後ろ姿ではあるけど、彼が頬を掻いたのが分かる。

私は思わず笑みを浮かべて、首を振った。彼からは見えないんだけど。


いつもと違う小野寺くんは怖かったけど、それも小野寺くんなんだよね。本当に嫌がったら、ちゃんと止めてくれるし。なんだかんだ言いつつも、最後はちゃんと優しいんだ。
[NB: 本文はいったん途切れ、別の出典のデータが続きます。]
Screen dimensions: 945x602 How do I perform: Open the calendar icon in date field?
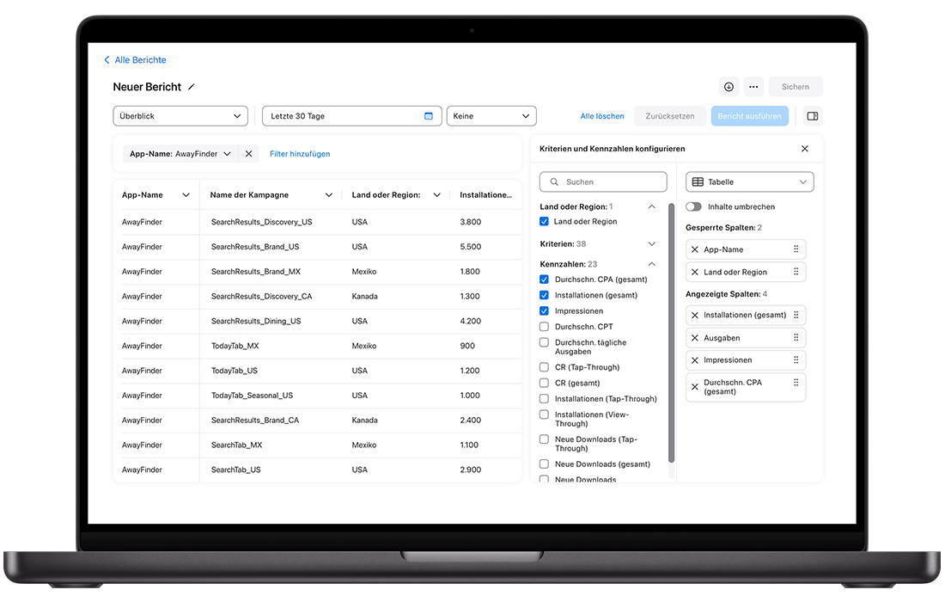point(429,116)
……それに振り回されてる感は否めないけど、仕方ない。惚れた弱みだ。


少しだけ伸びた坊主頭に、ピアスが3つ。その後ろ姿をじっと見つめていた私は、気がついたら両手を広げていた。

ぼふっ、と体当たり同然に抱きつく。

「お、わっ、あ……綾乃?!」

珍しく慌てた様子の彼に、思わず笑ってしまった。その背中に額をくっつけて。

「なんだよ、なんか言ってからにしろよ。びっくりすんだろ」

「うん、ごめん」

ぶっきらぼうな口調だけど、全然怖くない。

彼はお腹に回した私の手に、自分の手を絡めた。そして、小さく息を吐いた。

「あー……柔らかかったなー……」

「えー……」


心の声がダダ漏れだよ小野寺くん。

どうせなら、好き、とかそういうのを希望します。


今度なっちゃんに買い物に付き合ってもらおう。買う物は決まってる。小野寺くんに見られても恥ずかしくないものを、一緒に選んでもらおう。

……お付き合いするって、いろいろお金がかかるものなんだなぁ……。





なんて思っていた私は、後日なっちゃんにお願いをした結果、見事にこの日に起きたことを根掘り葉掘り聞き出されて赤面したのでした。